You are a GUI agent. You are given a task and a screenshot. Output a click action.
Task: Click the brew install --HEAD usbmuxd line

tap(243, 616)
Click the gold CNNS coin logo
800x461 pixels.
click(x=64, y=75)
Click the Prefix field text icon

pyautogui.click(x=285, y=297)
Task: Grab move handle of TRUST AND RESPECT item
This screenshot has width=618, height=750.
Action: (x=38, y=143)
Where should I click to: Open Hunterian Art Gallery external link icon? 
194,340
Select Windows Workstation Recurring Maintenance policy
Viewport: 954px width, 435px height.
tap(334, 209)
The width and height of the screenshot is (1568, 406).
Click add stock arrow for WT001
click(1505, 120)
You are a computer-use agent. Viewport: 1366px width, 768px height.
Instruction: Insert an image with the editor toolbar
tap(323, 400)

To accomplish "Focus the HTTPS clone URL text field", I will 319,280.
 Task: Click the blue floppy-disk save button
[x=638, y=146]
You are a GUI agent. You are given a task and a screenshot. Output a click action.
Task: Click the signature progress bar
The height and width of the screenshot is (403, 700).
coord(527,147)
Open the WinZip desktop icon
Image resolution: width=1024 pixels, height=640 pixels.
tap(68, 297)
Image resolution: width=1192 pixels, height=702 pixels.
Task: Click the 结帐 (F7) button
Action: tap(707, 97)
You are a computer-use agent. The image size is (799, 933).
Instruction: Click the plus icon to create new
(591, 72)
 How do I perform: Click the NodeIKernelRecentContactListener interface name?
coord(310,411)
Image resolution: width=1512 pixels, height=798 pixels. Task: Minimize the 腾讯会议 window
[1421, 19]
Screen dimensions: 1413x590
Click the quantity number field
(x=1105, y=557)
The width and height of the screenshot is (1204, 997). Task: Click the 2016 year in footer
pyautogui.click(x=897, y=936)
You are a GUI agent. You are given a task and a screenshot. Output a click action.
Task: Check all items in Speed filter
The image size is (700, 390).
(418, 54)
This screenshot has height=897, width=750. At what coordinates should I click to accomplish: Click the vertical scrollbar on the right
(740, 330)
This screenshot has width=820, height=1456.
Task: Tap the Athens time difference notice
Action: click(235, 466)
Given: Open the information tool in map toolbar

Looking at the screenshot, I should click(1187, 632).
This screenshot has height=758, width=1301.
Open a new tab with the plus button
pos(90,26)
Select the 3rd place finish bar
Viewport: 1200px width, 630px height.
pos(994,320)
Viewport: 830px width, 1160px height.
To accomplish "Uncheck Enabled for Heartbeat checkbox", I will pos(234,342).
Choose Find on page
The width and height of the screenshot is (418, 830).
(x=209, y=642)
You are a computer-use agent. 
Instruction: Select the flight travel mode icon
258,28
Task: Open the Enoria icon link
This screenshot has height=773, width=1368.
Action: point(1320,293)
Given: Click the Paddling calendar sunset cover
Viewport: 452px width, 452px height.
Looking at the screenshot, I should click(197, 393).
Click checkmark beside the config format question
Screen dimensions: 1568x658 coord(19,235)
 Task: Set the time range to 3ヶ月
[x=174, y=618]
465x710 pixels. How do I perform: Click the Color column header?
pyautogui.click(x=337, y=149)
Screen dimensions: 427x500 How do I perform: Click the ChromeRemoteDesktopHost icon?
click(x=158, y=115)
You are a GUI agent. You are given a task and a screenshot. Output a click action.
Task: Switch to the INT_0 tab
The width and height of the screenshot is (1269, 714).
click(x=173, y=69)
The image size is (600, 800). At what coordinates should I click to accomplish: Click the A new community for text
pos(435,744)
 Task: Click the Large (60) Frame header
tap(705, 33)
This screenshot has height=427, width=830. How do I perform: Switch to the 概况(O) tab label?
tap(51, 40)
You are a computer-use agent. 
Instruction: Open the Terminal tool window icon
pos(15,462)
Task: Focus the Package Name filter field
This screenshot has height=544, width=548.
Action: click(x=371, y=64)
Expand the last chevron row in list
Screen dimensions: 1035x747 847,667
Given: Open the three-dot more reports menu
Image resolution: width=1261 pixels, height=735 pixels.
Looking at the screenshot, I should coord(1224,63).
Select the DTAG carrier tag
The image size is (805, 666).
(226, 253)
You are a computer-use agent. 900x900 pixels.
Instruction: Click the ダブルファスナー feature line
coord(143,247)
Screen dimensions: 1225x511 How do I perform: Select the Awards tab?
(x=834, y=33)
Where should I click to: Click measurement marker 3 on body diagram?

▸ **Brief**: Extract the lines of the preceding material that run from the line with "The width and height of the screenshot is (418, 830)." through the line with "You are a computer-use agent. 900x900 pixels.", inclusive, reproducing them exactly and adding nothing.

▸ **Task result**:
The width and height of the screenshot is (418, 830).
(x=209, y=642)
You are a computer-use agent. 
Instruction: Select the flight travel mode icon
258,28
Task: Open the Enoria icon link
This screenshot has height=773, width=1368.
Action: point(1320,293)
Given: Click the Paddling calendar sunset cover
Viewport: 452px width, 452px height.
Looking at the screenshot, I should click(197, 393).
Click checkmark beside the config format question
Screen dimensions: 1568x658 coord(19,235)
 Task: Set the time range to 3ヶ月
[x=174, y=618]
465x710 pixels. How do I perform: Click the Color column header?
pyautogui.click(x=337, y=149)
Screen dimensions: 427x500 How do I perform: Click the ChromeRemoteDesktopHost icon?
click(x=158, y=115)
You are a GUI agent. You are given a task and a screenshot. Output a click action.
Task: Switch to the INT_0 tab
The width and height of the screenshot is (1269, 714).
click(x=173, y=69)
The image size is (600, 800). At what coordinates should I click to accomplish: Click the A new community for text
pos(435,744)
 Task: Click the Large (60) Frame header
tap(705, 33)
This screenshot has height=427, width=830. How do I perform: Switch to the 概况(O) tab label?
tap(51, 40)
You are a computer-use agent. 
Instruction: Open the Terminal tool window icon
pos(15,462)
Task: Focus the Package Name filter field
This screenshot has height=544, width=548.
Action: click(x=371, y=64)
Expand the last chevron row in list
Screen dimensions: 1035x747 847,667
Given: Open the three-dot more reports menu
Image resolution: width=1261 pixels, height=735 pixels.
Looking at the screenshot, I should coord(1224,63).
Select the DTAG carrier tag
The image size is (805, 666).
(226, 253)
You are a computer-use agent. 900x900 pixels.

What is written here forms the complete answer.